→ **What the task asks**
Write out the lines of the entries from the one containing "Restart the speed test in left window" through the end of the entries, both ends included. Keep the requests, and shift every coordinate in the answers up by 135.

→ **Item-finding records**
[start]

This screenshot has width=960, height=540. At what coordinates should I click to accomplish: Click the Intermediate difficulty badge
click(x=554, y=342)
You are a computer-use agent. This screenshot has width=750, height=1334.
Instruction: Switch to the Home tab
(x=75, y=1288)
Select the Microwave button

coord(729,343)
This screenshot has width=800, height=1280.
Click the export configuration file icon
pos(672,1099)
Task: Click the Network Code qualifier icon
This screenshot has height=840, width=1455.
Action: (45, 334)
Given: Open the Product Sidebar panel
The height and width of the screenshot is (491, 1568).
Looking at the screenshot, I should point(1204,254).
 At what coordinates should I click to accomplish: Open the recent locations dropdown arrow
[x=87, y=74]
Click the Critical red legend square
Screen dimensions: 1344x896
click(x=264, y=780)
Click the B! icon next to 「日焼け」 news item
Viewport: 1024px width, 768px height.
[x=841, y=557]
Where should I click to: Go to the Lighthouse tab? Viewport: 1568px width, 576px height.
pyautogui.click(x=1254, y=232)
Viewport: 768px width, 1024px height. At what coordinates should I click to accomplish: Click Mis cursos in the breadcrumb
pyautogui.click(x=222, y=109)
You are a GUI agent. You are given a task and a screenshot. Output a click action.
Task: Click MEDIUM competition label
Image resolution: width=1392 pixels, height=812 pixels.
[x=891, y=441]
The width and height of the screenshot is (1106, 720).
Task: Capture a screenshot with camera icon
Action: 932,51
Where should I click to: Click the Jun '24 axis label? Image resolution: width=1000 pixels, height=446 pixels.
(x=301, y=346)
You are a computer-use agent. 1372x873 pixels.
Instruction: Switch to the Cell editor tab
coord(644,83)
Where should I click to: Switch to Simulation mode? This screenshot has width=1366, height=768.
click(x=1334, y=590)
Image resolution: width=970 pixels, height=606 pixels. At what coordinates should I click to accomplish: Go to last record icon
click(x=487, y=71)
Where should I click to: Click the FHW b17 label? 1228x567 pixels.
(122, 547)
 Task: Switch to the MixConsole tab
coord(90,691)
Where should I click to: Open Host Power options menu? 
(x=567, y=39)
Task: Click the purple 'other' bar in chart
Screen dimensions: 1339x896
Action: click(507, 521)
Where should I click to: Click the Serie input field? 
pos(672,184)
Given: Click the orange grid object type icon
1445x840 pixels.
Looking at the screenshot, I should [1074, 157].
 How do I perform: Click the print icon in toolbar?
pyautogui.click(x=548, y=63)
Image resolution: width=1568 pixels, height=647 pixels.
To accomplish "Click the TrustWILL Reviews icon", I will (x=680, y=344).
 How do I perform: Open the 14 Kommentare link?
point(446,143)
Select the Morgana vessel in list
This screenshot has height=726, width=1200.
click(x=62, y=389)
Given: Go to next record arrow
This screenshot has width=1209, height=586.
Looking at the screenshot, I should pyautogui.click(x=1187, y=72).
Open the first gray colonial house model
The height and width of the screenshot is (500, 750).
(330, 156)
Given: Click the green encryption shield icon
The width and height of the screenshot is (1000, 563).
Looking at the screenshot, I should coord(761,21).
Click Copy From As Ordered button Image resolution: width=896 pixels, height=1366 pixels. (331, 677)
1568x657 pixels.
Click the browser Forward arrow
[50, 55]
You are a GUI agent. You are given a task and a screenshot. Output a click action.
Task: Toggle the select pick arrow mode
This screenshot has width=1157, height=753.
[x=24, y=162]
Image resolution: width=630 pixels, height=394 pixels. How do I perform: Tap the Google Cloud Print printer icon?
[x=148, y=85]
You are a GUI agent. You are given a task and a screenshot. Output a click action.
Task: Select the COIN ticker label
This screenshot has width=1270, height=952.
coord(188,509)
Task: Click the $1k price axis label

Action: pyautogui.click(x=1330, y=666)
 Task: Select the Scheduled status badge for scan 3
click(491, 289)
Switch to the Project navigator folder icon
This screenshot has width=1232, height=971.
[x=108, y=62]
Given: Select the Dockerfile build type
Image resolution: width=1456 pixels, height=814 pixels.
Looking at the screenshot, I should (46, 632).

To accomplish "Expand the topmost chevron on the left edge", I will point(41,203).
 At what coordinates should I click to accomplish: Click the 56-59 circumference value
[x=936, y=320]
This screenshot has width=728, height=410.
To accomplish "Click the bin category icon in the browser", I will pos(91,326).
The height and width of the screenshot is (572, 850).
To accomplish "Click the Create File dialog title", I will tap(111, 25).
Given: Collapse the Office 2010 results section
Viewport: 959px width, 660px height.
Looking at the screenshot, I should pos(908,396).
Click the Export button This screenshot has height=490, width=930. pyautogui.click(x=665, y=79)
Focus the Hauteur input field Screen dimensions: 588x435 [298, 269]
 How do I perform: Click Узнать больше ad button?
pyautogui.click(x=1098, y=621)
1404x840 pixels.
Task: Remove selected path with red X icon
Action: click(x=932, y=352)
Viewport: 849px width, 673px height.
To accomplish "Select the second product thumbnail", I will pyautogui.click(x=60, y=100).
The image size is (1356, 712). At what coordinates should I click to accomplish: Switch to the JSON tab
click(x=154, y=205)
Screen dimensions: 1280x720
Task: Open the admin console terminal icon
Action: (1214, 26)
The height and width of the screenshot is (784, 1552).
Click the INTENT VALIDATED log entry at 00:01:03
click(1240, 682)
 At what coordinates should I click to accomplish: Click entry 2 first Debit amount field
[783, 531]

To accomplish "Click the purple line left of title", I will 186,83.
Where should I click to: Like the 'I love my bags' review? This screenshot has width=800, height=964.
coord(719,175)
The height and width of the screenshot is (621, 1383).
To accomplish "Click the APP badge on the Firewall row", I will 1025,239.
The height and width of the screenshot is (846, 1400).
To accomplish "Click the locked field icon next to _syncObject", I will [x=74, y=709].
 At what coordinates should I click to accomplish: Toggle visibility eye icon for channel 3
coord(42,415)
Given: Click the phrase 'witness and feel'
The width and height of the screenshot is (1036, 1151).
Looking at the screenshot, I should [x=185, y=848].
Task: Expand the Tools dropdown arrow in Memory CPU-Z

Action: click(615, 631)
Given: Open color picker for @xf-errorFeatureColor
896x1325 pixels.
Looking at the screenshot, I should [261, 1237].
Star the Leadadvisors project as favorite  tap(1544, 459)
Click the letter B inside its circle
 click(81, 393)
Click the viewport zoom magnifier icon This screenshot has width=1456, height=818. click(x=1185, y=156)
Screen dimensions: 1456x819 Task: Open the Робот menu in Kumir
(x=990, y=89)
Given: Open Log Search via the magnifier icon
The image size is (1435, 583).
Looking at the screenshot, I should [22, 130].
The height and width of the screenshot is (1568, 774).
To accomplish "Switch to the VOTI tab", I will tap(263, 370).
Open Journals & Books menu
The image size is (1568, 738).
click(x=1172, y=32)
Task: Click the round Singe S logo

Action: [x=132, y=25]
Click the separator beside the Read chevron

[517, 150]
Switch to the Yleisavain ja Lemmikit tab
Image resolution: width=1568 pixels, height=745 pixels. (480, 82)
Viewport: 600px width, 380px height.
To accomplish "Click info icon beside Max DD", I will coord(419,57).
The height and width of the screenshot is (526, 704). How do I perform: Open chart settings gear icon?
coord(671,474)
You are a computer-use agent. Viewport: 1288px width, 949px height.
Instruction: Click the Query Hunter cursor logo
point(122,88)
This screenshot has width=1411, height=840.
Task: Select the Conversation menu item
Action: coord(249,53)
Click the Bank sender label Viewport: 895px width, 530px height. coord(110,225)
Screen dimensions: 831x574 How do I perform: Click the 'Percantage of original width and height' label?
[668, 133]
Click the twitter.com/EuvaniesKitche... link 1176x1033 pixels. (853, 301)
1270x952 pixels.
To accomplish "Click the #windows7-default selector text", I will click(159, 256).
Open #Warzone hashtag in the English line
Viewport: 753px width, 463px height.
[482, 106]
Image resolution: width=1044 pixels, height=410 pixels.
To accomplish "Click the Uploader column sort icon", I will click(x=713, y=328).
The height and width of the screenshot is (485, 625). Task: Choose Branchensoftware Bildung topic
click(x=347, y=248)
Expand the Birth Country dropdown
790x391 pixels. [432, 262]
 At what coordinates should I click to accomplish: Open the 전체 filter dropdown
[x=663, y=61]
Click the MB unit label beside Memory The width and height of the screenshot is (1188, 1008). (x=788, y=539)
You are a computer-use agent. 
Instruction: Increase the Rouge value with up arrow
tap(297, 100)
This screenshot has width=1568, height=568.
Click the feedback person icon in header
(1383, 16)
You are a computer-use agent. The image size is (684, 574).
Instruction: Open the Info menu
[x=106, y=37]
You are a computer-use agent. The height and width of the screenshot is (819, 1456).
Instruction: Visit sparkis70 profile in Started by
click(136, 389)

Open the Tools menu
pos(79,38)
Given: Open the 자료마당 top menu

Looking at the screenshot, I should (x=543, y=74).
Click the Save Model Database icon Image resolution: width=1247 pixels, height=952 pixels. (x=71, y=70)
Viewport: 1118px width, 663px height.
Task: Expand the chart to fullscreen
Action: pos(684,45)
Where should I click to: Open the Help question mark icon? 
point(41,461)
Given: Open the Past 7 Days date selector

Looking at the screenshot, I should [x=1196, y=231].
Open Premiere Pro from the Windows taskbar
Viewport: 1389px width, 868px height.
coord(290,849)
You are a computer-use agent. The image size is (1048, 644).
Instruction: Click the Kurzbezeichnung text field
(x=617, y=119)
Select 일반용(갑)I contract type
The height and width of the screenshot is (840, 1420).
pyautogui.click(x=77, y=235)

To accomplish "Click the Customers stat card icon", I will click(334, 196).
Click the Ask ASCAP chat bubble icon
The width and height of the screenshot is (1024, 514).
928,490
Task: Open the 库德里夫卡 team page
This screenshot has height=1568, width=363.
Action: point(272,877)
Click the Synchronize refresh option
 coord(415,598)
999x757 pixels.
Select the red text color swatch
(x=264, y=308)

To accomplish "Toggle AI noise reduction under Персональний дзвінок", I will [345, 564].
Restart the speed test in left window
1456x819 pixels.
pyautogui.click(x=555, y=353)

[end]

→ **Task output**
Restart the speed test in left window
1456x819 pixels.
pyautogui.click(x=690, y=488)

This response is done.